=== Task goal ===
Determine how many lines of the material below contain the string "août", with case taken into account. Reply with the number alone.

(Element lookup records)
○ ○ ○ ○ ○

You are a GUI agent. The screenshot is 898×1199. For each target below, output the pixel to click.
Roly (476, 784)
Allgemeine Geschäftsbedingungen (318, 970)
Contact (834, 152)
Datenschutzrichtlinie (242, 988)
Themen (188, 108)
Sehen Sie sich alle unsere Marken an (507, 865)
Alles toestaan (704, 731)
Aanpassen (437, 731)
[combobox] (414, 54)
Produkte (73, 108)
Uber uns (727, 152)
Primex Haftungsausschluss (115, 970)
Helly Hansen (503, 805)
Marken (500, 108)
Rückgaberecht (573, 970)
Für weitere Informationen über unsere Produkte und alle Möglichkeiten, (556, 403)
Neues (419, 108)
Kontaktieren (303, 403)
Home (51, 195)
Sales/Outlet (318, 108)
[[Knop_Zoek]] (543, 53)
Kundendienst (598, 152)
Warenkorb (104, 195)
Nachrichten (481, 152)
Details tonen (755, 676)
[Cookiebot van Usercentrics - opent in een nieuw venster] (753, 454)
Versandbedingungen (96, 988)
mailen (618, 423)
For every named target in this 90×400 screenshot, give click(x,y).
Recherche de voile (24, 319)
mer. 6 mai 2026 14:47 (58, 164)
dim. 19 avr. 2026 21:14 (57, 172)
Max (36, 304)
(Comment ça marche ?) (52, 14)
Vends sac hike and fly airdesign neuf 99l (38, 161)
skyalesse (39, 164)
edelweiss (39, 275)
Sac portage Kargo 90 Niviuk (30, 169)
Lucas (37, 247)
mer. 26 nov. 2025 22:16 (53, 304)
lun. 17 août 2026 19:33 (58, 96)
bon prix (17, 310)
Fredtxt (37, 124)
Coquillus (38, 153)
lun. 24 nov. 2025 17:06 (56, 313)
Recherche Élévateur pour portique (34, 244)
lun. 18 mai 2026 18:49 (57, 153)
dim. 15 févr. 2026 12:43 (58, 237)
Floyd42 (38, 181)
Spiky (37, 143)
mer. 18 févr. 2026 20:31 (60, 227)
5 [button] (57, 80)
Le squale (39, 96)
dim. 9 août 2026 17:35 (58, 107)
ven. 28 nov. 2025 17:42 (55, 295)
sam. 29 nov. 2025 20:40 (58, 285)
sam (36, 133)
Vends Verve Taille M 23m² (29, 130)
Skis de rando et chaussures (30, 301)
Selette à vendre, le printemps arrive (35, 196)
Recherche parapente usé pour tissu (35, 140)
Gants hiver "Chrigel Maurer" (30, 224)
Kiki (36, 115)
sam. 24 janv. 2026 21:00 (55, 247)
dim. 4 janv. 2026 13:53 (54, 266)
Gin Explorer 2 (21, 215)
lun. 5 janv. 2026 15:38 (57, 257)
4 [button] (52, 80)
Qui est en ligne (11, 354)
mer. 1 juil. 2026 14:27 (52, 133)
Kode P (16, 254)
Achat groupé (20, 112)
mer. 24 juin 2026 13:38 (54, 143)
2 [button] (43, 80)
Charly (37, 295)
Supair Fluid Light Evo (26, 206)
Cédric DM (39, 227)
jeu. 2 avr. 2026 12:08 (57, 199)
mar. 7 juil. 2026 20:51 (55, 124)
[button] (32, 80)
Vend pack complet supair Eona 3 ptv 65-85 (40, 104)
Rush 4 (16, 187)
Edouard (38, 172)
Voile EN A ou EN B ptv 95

○ ○ ○ ○ ○

=== Solution ===
2